Comparatively, Ernest had it easy. He may not have heard from his loved ones as often as he would have liked, but at least he could read and write. When my Italian ancestors first came to the United States at the start of the 20th century, reaching relatives back home meant finding someone who could read and write in their Neapolitan dialect who could transcribe a letter for them, which would have to find its way across the ocean to a little mountain village so that family members over there could find someone in the town who could read the letter for them.
But in 2018 I can text my family 1,500 miles away and get a response in less than a minute when I want to find out how someone is doing, wish them a happy Thanksgiving, or make sure I have the right measurements for a family recipe.
Cellphones and text messaging has made the world a smaller place. Innovations like Facetime and social media make it smaller still.
Moving to Texas was an interesting process and it took some time. When we first started thinking about moving to somewhere more affordable than Washington, D.C., my wife and I weren’t sure where we’d end up. Of course, my wife always wanted to move back to her home state, but so much depended on where we both got jobs. With both of us employed in D.C., finding jobs elsewhere at the same time would be difficult.
Thankfully, my wife was able to find a job late last year where she can work remotely. That gave us the freedom for me to apply for jobs in any state. It just so happened that TheBlaze was looking for a staff writer around that time who would be willing to move to their location in Texas. Even better, I was able to work remotely for a few months, until we found a house that was right for us.
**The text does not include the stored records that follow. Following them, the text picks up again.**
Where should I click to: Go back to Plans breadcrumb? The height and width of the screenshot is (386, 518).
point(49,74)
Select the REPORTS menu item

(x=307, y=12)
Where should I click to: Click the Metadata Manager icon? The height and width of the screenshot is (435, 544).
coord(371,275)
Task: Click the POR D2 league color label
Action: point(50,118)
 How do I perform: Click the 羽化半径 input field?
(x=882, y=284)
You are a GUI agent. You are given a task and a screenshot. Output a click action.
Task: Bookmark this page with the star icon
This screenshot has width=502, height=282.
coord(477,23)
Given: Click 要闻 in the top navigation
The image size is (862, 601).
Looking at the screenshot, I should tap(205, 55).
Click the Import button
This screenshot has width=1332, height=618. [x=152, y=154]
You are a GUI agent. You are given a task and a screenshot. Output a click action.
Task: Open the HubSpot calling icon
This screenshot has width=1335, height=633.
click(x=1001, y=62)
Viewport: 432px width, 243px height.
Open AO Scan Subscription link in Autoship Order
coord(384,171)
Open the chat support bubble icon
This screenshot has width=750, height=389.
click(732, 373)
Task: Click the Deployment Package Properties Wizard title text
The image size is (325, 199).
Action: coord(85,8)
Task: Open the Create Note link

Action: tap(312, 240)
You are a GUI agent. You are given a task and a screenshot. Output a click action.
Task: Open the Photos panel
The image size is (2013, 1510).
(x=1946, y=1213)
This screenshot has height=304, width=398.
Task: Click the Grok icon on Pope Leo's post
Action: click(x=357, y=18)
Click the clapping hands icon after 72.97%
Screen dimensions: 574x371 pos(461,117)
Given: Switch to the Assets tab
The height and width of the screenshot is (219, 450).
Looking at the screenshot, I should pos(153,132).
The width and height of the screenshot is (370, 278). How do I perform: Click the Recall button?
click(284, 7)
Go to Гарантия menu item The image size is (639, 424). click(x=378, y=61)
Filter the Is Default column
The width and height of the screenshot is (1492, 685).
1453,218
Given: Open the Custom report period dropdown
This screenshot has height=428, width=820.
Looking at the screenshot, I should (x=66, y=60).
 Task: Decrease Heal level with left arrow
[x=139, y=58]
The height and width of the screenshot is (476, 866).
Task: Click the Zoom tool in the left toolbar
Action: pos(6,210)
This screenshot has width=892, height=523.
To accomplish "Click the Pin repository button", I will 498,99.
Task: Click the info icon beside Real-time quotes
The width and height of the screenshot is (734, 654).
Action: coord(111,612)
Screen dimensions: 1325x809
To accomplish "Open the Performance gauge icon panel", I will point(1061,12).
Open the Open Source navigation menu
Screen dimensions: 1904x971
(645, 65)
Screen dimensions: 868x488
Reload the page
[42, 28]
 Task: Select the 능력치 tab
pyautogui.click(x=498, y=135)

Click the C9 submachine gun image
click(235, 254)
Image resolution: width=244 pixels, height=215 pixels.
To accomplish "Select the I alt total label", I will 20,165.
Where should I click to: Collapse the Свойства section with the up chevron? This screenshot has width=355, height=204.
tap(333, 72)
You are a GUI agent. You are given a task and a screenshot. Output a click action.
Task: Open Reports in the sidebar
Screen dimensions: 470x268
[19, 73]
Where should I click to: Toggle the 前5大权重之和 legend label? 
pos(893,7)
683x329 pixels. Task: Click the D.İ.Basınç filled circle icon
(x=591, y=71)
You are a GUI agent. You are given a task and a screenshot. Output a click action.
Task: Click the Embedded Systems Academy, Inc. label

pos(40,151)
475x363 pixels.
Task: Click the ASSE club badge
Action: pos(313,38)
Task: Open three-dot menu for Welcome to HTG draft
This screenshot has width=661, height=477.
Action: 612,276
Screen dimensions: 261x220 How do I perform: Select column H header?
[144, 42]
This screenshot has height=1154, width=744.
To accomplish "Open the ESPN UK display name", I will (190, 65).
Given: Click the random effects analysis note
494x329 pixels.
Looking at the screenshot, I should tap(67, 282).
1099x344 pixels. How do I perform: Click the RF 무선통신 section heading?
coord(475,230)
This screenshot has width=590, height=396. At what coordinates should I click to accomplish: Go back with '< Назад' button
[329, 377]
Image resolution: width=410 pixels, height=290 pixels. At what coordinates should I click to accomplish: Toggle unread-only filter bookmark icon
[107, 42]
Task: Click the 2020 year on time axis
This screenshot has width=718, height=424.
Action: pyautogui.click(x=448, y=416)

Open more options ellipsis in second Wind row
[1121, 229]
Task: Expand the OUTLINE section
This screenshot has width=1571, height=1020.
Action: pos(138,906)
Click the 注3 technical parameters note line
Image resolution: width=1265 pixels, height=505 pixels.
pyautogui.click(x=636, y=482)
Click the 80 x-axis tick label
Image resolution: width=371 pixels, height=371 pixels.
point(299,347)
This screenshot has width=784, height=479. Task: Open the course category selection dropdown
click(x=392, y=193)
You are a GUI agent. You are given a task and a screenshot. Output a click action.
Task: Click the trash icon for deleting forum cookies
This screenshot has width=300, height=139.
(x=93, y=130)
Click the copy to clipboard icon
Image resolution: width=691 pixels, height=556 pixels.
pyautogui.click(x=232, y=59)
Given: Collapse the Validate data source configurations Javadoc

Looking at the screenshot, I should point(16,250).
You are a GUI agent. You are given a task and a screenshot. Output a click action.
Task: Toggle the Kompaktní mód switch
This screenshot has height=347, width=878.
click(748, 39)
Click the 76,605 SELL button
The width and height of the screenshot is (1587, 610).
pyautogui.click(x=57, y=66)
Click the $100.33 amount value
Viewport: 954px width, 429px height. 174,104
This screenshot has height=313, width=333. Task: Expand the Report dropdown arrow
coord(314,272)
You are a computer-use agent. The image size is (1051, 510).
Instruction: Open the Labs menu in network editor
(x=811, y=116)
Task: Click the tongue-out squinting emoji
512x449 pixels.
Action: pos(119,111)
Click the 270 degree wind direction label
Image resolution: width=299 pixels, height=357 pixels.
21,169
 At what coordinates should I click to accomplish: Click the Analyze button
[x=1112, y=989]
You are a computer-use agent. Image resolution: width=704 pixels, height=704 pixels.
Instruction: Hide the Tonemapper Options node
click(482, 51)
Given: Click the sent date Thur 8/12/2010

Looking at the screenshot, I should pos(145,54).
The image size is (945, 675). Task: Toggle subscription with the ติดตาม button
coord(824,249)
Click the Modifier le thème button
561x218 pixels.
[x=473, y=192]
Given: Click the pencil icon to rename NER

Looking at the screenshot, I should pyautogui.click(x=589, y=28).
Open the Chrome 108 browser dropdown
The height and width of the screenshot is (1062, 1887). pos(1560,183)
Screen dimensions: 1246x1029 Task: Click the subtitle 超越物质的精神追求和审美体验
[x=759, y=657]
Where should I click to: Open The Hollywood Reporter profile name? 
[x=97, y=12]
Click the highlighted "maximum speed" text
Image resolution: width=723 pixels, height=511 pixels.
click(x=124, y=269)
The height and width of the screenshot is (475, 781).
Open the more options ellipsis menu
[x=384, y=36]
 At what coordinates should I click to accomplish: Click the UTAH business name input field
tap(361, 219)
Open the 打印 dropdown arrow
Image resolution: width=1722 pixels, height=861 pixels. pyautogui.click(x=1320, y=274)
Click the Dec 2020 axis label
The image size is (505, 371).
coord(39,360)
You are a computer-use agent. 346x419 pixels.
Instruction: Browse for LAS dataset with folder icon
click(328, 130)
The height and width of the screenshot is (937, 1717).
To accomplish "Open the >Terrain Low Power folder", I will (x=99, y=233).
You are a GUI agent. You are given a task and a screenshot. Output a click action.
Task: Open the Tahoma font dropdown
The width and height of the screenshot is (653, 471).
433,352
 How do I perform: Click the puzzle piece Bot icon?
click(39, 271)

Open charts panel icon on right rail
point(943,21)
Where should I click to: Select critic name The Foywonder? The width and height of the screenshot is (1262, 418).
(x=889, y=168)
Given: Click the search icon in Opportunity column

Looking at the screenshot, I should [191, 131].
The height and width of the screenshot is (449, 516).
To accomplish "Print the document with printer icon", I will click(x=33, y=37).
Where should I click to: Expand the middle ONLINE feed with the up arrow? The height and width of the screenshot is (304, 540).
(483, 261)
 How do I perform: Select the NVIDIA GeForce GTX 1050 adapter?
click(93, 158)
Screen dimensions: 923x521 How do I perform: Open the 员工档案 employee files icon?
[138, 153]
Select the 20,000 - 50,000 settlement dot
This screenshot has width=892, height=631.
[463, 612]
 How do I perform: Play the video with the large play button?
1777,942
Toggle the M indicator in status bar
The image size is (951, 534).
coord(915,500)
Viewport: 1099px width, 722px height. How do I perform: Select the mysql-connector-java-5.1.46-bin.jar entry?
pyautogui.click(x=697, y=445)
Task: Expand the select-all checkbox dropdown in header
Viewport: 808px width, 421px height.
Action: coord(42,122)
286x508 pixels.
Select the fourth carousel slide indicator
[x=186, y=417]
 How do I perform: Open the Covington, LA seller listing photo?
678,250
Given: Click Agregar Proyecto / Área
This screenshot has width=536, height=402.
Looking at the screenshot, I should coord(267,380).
This Thanksgiving season, as I write this sitting in front of my own fireplace in my own home with my dog curled up on the couch next to me, I’m thankful for being able to buy a house, to be happily married to my beautiful wife, and to have been able to move wherever we wanted. I’m also thankful for the technology that, in a way that I’m sure would astonish great-great-uncle Ernest, keeps us so close to family and friends hundreds of miles away.